Stuttgart - Die Kinder von heute kann man mit den schlichten Degen der drei Musketiere nicht mehr beeindrucken. Neben den Lichtschwertern der „Star Wars“-Mythologie wirken die Waffen von D’Artagnan und seinen Gefährten so uncool wie gesunde Pausenbrote neben irgendwelchen giftmüllfarben leuchtenden Slurpies. Früher aber ritzten die Degen Traumfahrpläne in die Hirnrinden von Erwachsenen und Kindern. Besonders gern ließ das französische Kino kecke Helden für Gerechtigkeit, Wahrheit und die Liebe fechten.

 

Ein Sklave kann fliehen

Ab und an wurde die Trauer über das Verschwinden dieser Abenteuer so groß, dass ein Regisseur oder Produzent einen Neustart wagte. 1994 ließ auch Bertrand Tavernier, einer der vielseitigsten Meister des französischen Kinos, die Leinwandmärchen einer früheren Epoche wieder aufleben. Nur setzte er nicht einfach die drei Musketiere noch mal aufs Pferd, er wählte einen moderneren Blick und Zugang, wie schon der Titel verrät: „D’Artagnans Tochter“.

Arte hat Taverniers Mischung aus Verehrung und Verkehrung der alten Geschichten nun ausgegraben. Gleich anfangs kann man sehen, wie der Film Action und Hintersinn mischt. Ein halbnackter schwarzer Mann mit schweren Handfesseln flüchtet da durch einen nächtlichen Wald, verfolgt von einer anfangs noch fernen Reitertruppe. Wie alle durch dichte Nebelschwaden hasten, geht es zwar konkret ums Ganze, um Freiheit oder Leib und Leben. Zugleich aber scheinen sie da aus den Nebeln der Popkulturgeschichte aufzutauchen, scheinen sich aus der unklaren Verschwommenheit vager Erinnerung ins klarere Licht des Hier und Jetzt durchzukämpfen.

Knurrig und knitz

Es wird kein schöner Anblick, als Flüchtender und Verfolger die Nebel hinter sich haben und in einem Nonnenkloster ankommen. Die adligen Geschäftemacher und ihre Truppe stürmen das Kloster, als befänden sie sich im Krieg. Sie pfeifen auf Kirchenasyl, Anstand und Menschlichkeit, sie wollen ihren Sklaven zurück und morden dafür auch.
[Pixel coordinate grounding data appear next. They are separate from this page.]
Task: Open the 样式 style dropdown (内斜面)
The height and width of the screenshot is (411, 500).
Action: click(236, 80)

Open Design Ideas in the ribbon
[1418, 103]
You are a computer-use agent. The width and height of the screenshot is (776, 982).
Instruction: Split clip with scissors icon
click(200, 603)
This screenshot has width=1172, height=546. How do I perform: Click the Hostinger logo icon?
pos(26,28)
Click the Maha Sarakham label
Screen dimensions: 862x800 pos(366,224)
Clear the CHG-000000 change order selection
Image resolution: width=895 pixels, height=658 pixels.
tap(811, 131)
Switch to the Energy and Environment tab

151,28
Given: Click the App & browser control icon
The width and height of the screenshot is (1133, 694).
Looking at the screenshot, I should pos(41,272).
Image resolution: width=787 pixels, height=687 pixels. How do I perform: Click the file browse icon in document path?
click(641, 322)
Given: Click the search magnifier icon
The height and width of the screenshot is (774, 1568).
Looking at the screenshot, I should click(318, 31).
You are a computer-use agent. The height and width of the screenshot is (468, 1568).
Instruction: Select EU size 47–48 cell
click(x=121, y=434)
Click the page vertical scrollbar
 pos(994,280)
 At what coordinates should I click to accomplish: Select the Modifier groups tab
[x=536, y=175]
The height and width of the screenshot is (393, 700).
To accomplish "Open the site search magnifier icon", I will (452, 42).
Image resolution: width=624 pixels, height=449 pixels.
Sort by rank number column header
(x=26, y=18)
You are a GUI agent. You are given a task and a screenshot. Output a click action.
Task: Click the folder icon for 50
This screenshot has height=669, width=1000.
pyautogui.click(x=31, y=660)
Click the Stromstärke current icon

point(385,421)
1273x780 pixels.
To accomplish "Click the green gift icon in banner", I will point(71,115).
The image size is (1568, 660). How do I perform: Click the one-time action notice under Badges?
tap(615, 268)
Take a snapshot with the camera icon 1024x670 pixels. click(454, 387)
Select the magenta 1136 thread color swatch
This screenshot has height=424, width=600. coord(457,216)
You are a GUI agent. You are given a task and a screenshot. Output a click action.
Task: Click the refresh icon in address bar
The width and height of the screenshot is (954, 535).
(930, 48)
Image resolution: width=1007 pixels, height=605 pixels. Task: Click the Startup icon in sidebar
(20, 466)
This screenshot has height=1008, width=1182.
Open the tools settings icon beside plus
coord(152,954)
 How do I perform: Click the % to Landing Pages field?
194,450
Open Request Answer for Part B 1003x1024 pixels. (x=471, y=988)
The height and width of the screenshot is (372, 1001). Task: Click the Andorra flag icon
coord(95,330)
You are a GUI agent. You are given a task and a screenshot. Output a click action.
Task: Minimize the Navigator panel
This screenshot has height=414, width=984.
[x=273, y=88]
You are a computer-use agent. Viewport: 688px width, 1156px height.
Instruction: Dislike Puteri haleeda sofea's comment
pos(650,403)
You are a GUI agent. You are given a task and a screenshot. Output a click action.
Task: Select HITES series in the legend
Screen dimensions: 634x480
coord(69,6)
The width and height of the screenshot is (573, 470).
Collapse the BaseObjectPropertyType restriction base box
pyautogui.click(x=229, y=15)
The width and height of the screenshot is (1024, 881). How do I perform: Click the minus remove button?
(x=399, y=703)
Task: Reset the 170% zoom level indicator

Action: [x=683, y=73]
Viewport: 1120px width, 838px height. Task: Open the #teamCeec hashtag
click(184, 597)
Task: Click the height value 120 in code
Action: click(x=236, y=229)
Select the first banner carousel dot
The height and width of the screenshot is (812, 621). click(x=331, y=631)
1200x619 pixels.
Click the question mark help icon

Dieser böse Ton zieht sich durch den heiteren Film: Tavernier verachtet die Adligen, die Geschäftemacher, die Herrschenden. Eloise, die Tochter des Fechtmeisters D’Artagnan, erlebt den Überfall im Kloster mit, reitet nach Paris zu ihrem Vater, der kein junger Held mehr ist, sondern ein in Ungnade gefallener alter Zausel. Sophie Marceau, frisch, forsch, augenblitzend, und Philippe Noiret, knurrig, knitz und abgebrüht, geben ein wunderbares Paar ab. Und noch einmal genügen Mut, ein spitzer Degen und eine scharfe Zunge, um die Bösen zu besiegen.

Ausstrahlung: Arte, Sonntag, 26. April 2020, 20.15 Uhr. Weitere Sendetermine Montag, 4. Mai 2020 um 13.45 Uhr und Freitag, 22. Mai 2020 um 13.40 Uhr.